Oft-cited statistics note that child labor runs rampant in West Africa, where roughly 70 percent of the world’s cocoa is grown. And the three big American companies that buy the allegedly ill-gotten cocoa – Mars, Hershey’s and Nestle – become the villains.
“Is my chocolate slave-free?” asks a UC San Diego “Stop Chocolate Slavery” website, which notes under its “take action” page that “if you are angered, shocked, sickened … by the use of slave labor to make a luxury product for the world’s rich, then say so. … Tell the chocolate companies that exploit the slavery, and the feckless legislators who have thus far let them get away with it … that you won’t be buying their products or giving them your votes until they’ve changed their ways.”
An October 2012 event at Georgetown University dubbed “Chocolate & Environmental and Social Justice Issues” delved into the perceived evils of Big Chocolate.

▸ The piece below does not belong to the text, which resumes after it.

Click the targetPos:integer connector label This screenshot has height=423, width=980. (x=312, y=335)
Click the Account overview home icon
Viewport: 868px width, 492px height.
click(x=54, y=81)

A Santa Clara University “Truth About Chocolate” website argues that the three biggest chocolate manufacturers in America should be held accountable for child labor in West Africa.
Critics also often dismiss Big Chocolate’s efforts to address child labor issues as largely half-hearted, ineffective, and lip service, among other complaints.
But a 2012 Fair Labor Association report on Nestle’s West Africa dealings found the company is “well positioned to make a large, positive impact on the livelihoods of workers in the cocoa supply chain.”
Hershey’s recently introduced a line of so-called fair-traded chocolate, and also launched an outreach and educational program in West Africa to teach farmers best practices and child labor laws.
In 2011, Mars Chocolate partnered with Fairtrade International and announced a commitment to use only certified cocoa by 2020 and to “invest heavily in (West Africa) and other major cocoa producing countries over the next decade to provide hundreds of thousands of farmers with the tools, material and training necessary to dramatically increase yield and, by extension, farmer income.”
Butler also reports that Harvard will soon offer a course that will be a contender for an upcoming “Worthless” list: “Chocolate, Culture, and the Politics of Food.”